● TASK STATEMENT
Please rewrite the entries from the start up to and including the line with "(386, 888).", changing "Identify the location of" to "Find the position of" and leaving everything else as it is. Omit the pictures from your answer.

Start of SUPPLIED DATA

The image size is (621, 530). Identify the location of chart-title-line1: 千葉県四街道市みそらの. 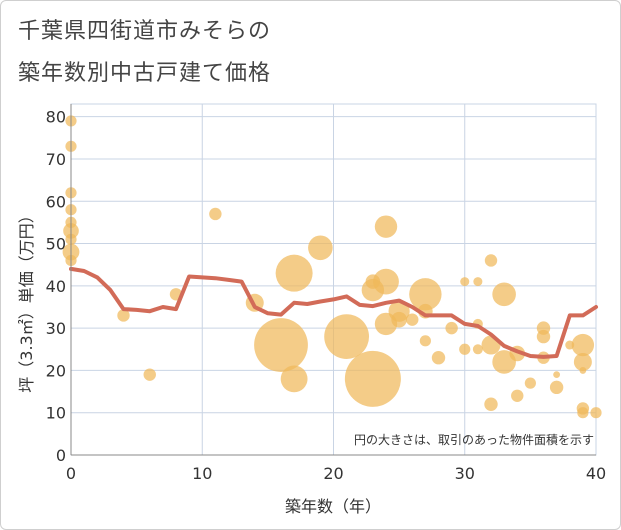
(145, 32).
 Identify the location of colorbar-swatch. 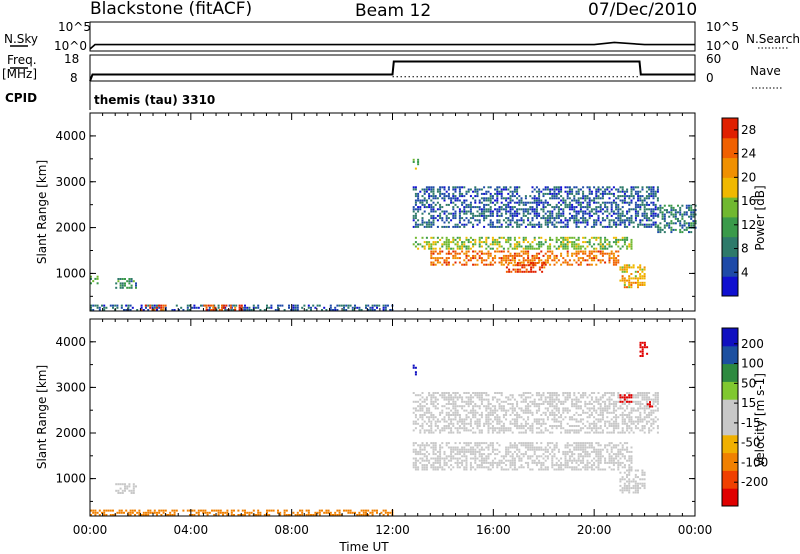
(730, 444).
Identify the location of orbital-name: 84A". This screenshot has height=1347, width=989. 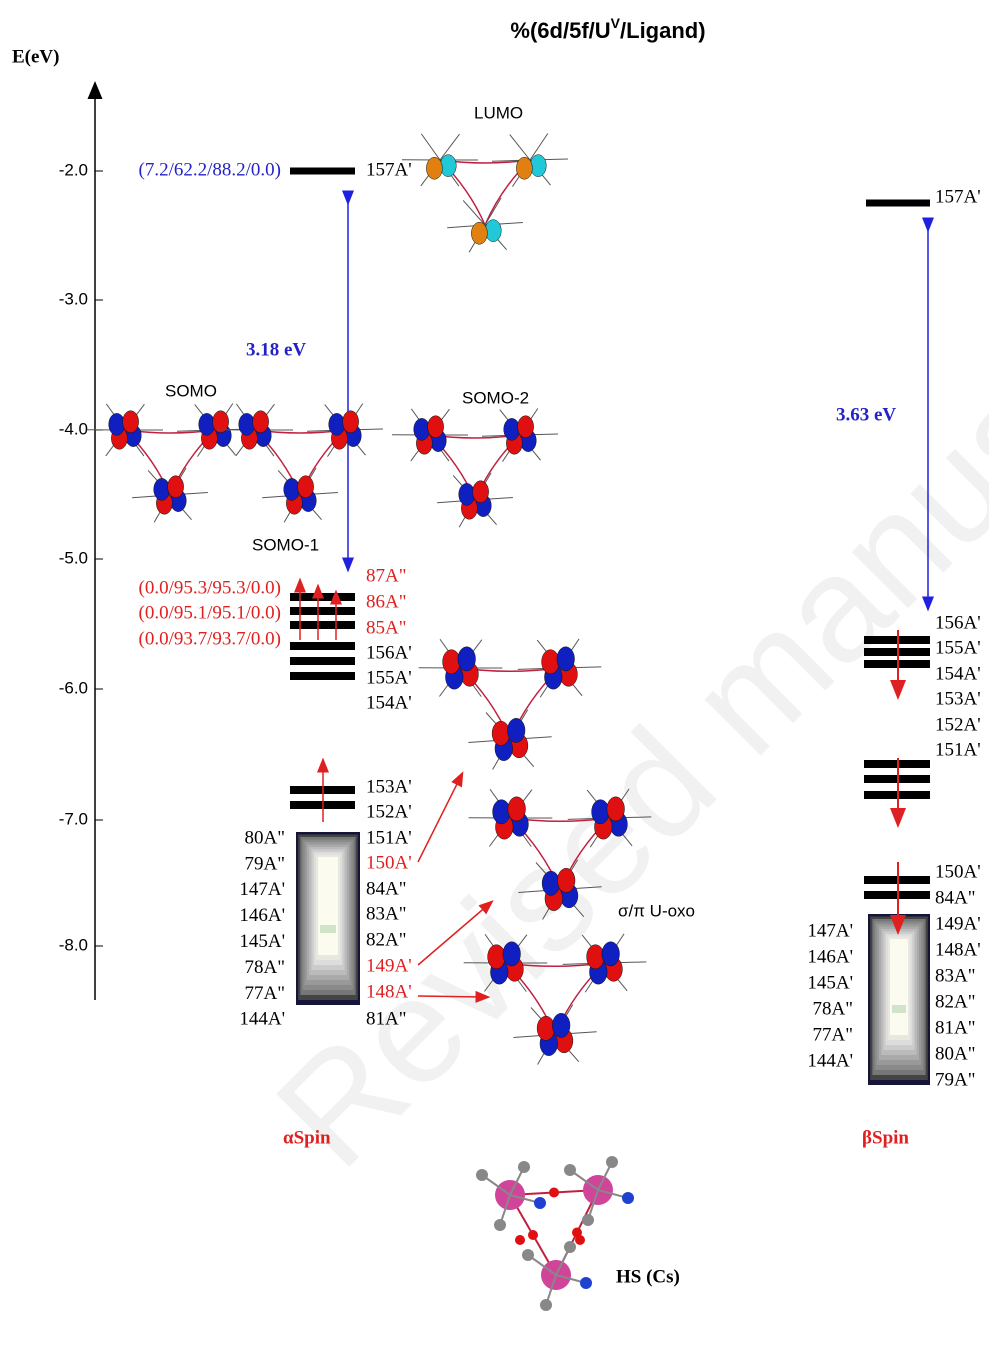
(386, 888).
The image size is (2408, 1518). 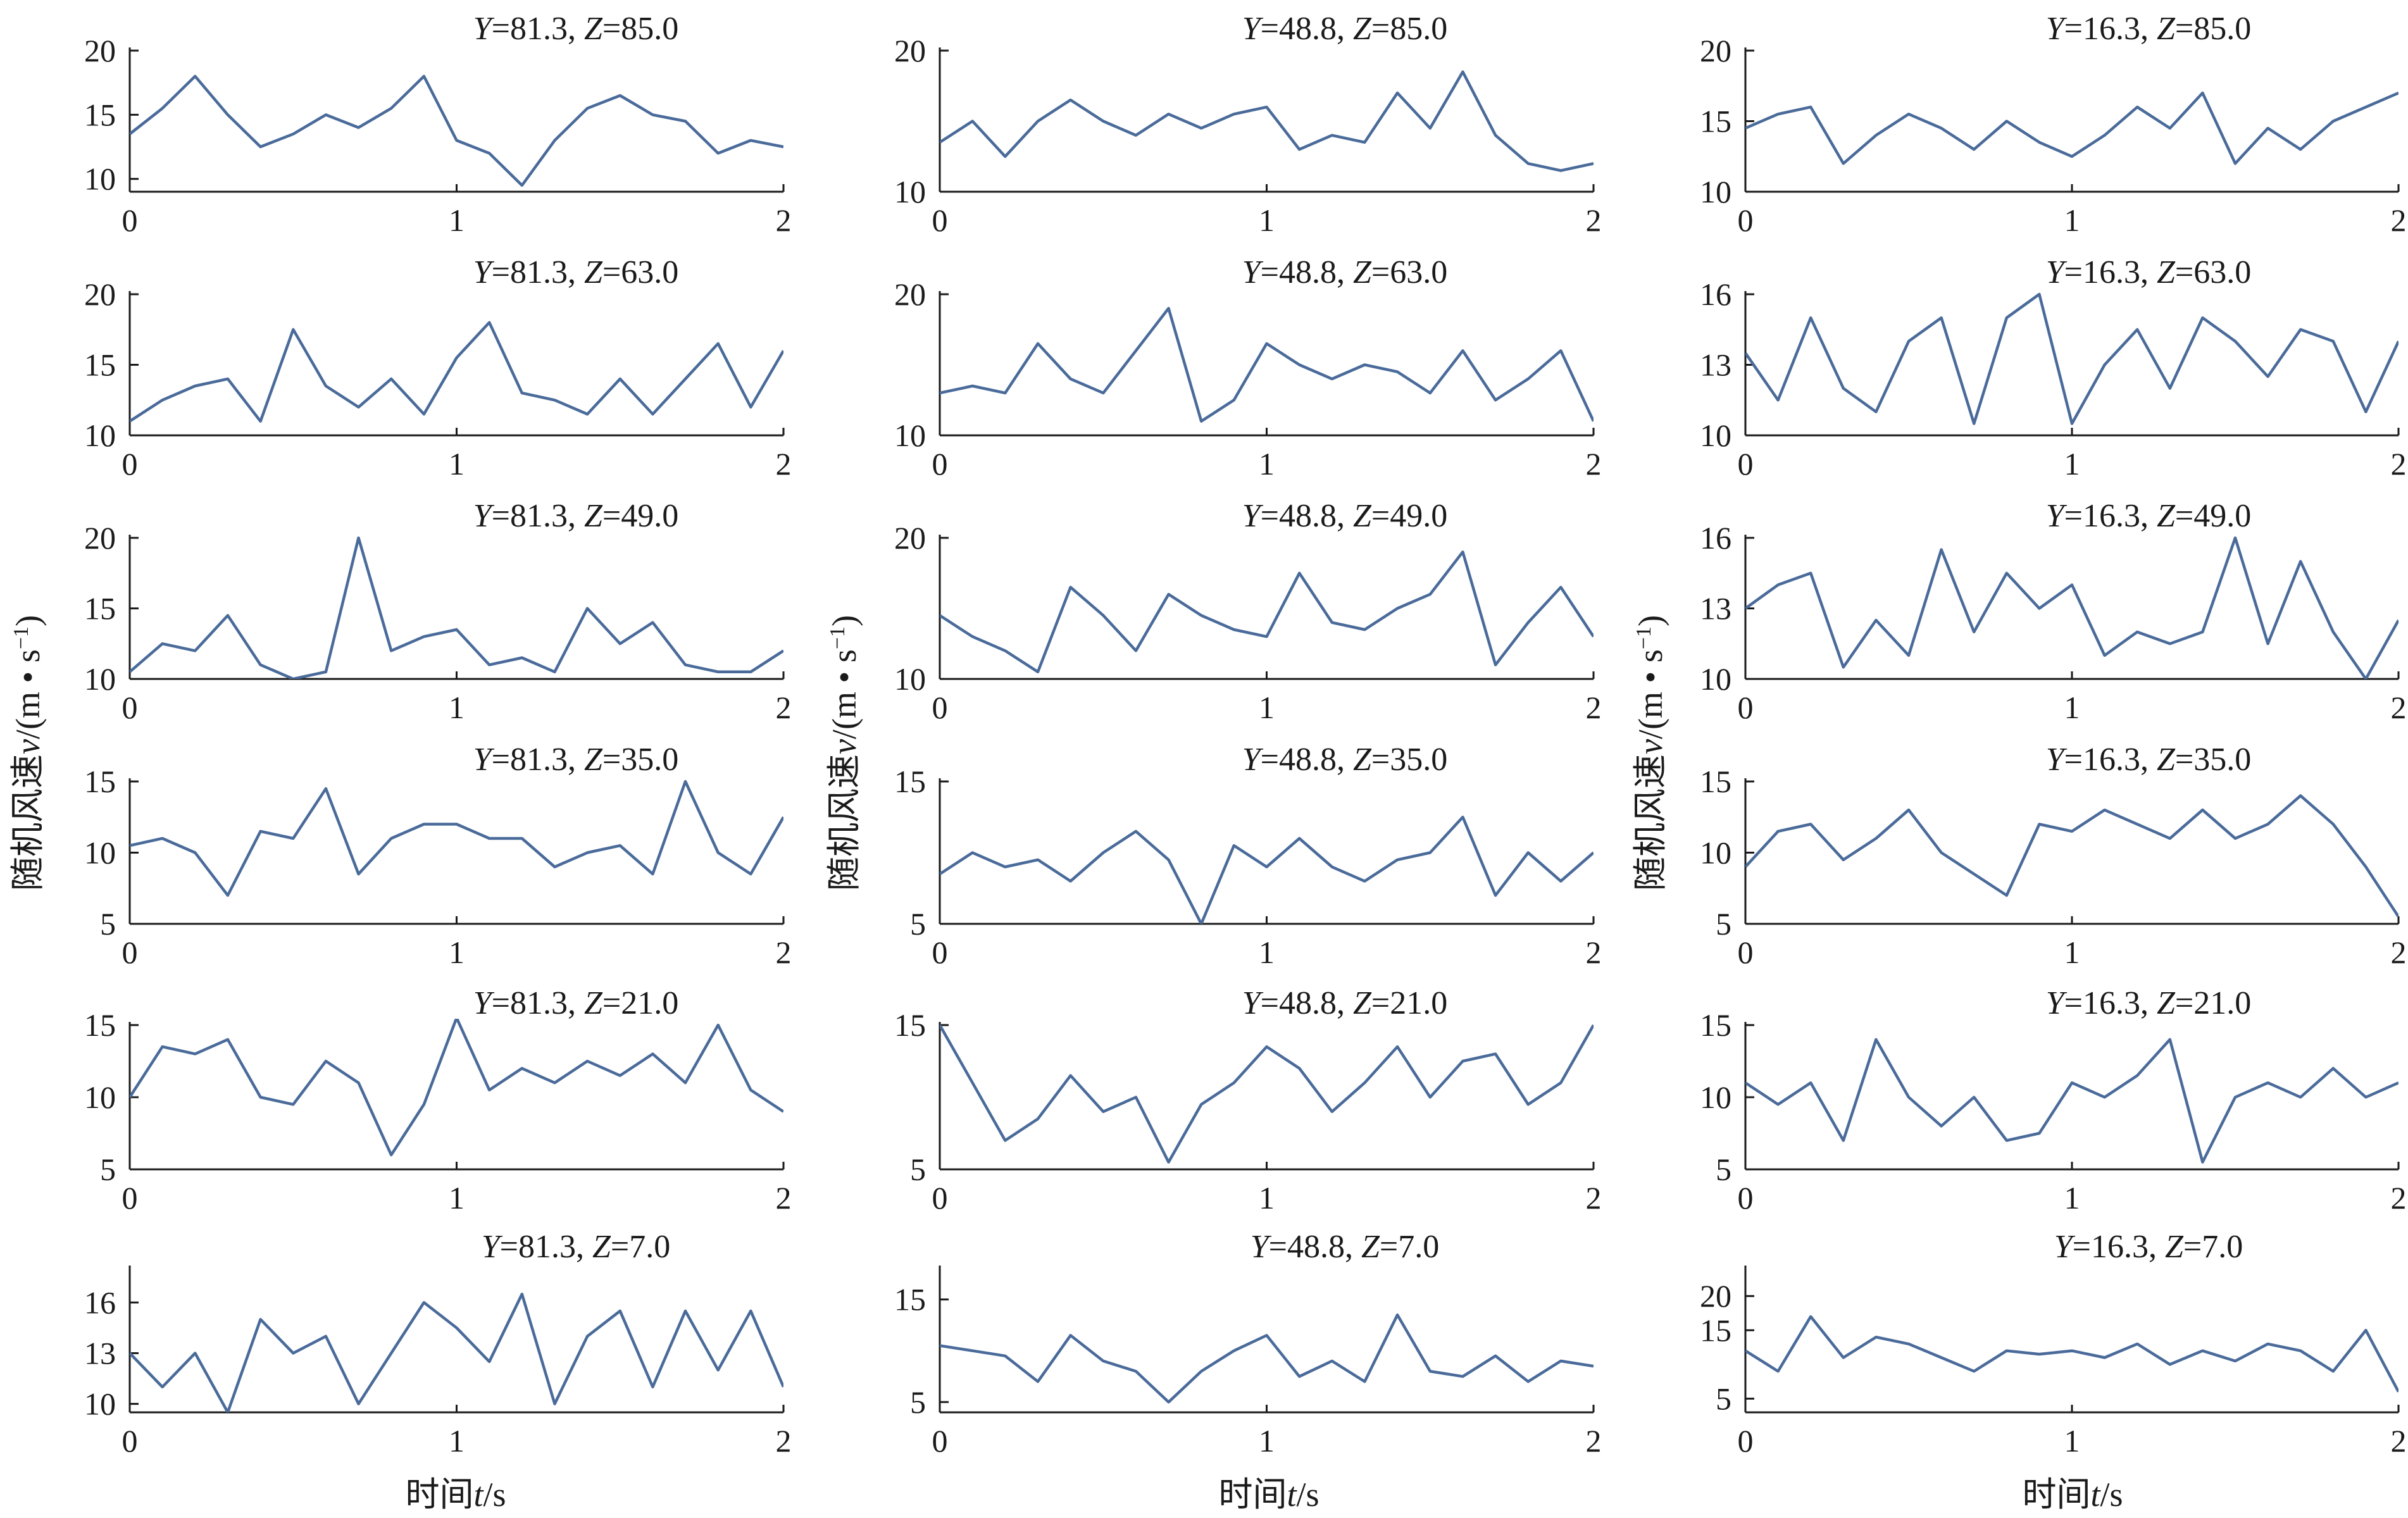 I want to click on panel-title: Y=81.3, Z=35.0, so click(x=576, y=760).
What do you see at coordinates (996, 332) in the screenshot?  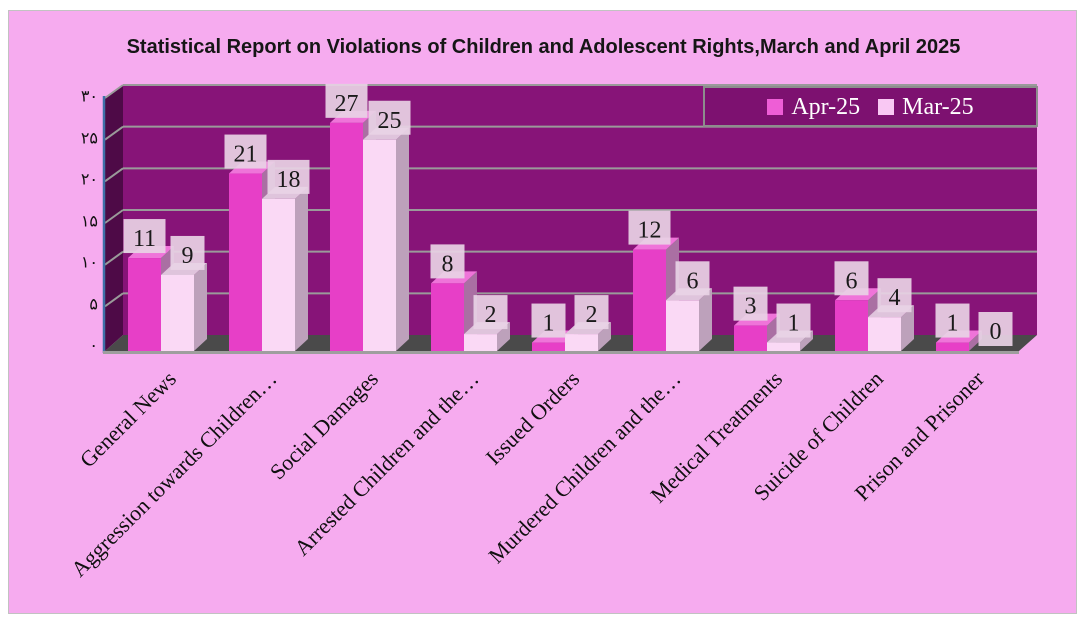 I see `value-label: 0` at bounding box center [996, 332].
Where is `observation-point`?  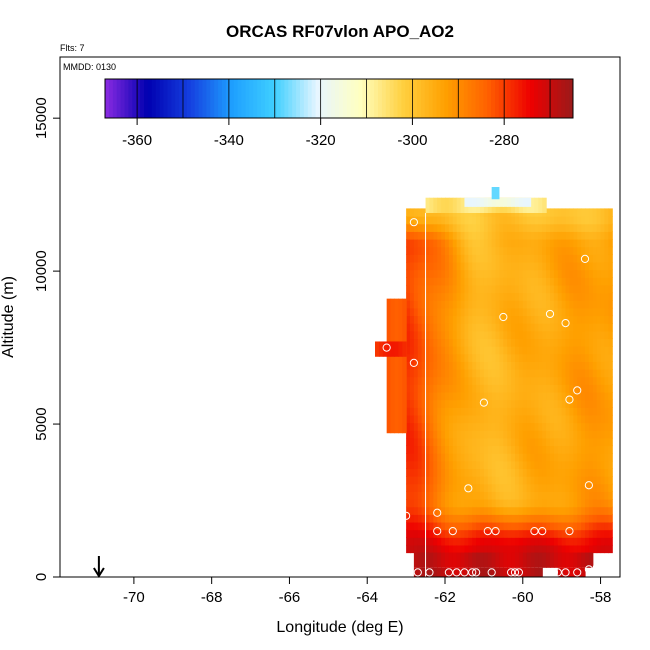 observation-point is located at coordinates (448, 572).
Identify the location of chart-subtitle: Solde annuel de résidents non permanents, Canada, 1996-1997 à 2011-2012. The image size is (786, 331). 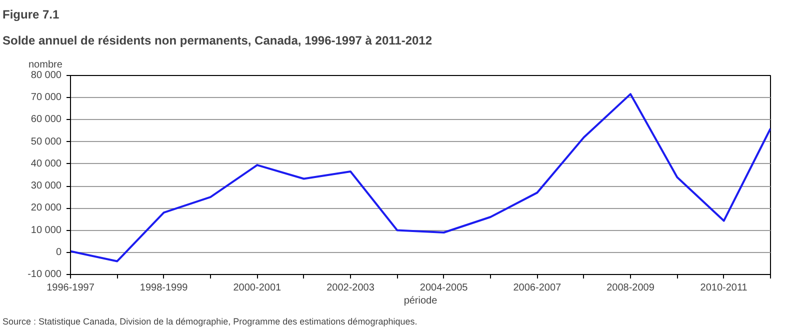
(217, 41).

End of SUPPLIED DATA

● SOLUTION
The image size is (621, 530). Find the position of chart-title-line1: 千葉県四街道市みそらの. 
(145, 32).
 Find the position of colorbar-swatch. 
(730, 444).
Find the position of orbital-name: 84A". This screenshot has height=1347, width=989. 
(386, 888).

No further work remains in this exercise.